Trade-offs and Limitations

Every architectural choice has a cost. Here’s where each project pays.

BigBrotr’s costs:

PostgreSQL row store is less efficient than columnar for pure analytics over billions of rows
No incremental materialized view refresh — full REFRESH CONCURRENTLY each cycle
Single PostgreSQL instance — horizontal scaling requires read replicas or partitioning
The completeness-first crawling approach means higher latency (events arrive minutes to hours after publication, not real-time) and lower raw throughput than a firehose

Pensieve’s costs:

Event-relay attribution is lost in the archive (notepack doesn’t store relay source)
If a segment write fails after the dedupe mark, the event is permanently lost. 8MB BufWriter buffer means up to 8MB lost on unclean shutdown
The global dedupe mutex serializes all event processing — bottleneck above ~10K events/sec
Failed ClickHouse indexing is not retried — recovery requires manual re-indexing from archive
Fire-and-forget compression threads can leave corrupt files on crash
No archive checksums or format version headers
Five storage engines means five failure modes and five backup strategies
Relay scoring cold start: new relays always score 0, takes ~11.5 days to try 10K discovered relays at 3 exploration slots per 5-minute cycle

Complementary, Not Competing

These projects answer different questions and would be most valuable running side by side.

BigBrotr tells you about the infrastructure of Nostr — which relays are healthy, what software they run, how fast they respond, what NIPs they support, which events they carry, how events are distributed across the network.
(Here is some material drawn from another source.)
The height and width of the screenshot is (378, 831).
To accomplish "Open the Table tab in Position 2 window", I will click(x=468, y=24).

It’s the tool for understanding the relay landscape, detecting outages, tracking network growth, and building relay recommendation systems.

Pensieve tells you about the content of Nostr — what events exist, who’s active, what kinds are trending, how users retain, how zaps flow. It’s the tool for understanding user behavior, measuring network health from a social perspective, and producing the analytics that appear in network reports.
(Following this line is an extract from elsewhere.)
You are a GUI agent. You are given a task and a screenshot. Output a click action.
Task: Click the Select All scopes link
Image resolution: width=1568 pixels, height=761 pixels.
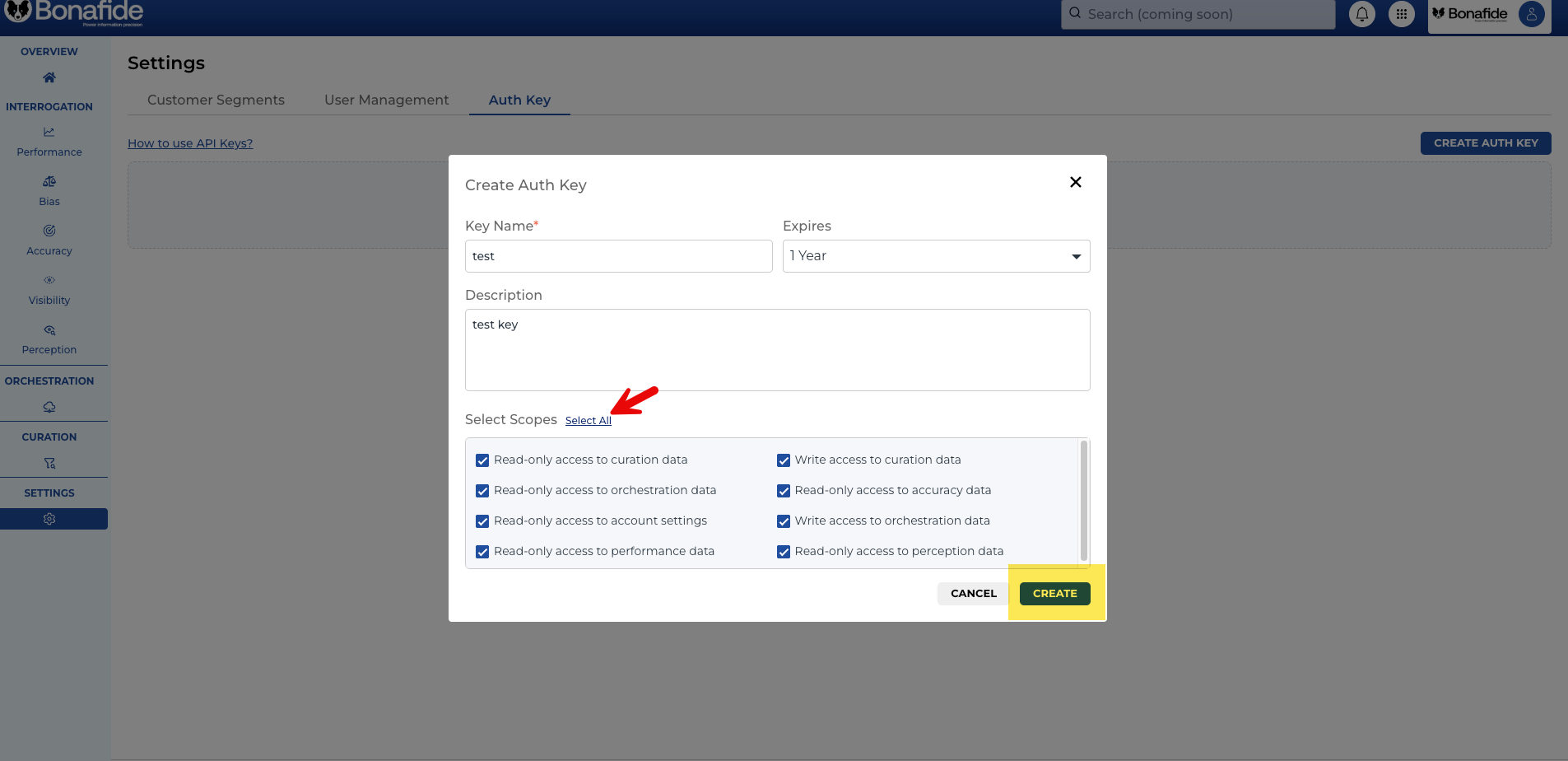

A BigBrotr instance could feed validated relay URLs to Pensieve. A Pensieve instance could feed event data back into BigBrotr’s analytics. BigBrotr’s event_relay junction answers distribution questions that Pensieve’s architecture cannot. Pensieve’s ClickHouse-powered retention cohorts answer behavioral questions that BigBrotr’s PostgreSQL views don’t address.

Different tools. Different questions. Same network. The Nostr ecosystem benefits from having multiple independent observers with different perspectives — just like the protocol itself benefits from having multiple independent relays.

Build what you need. Run what answers your questions. Or run both.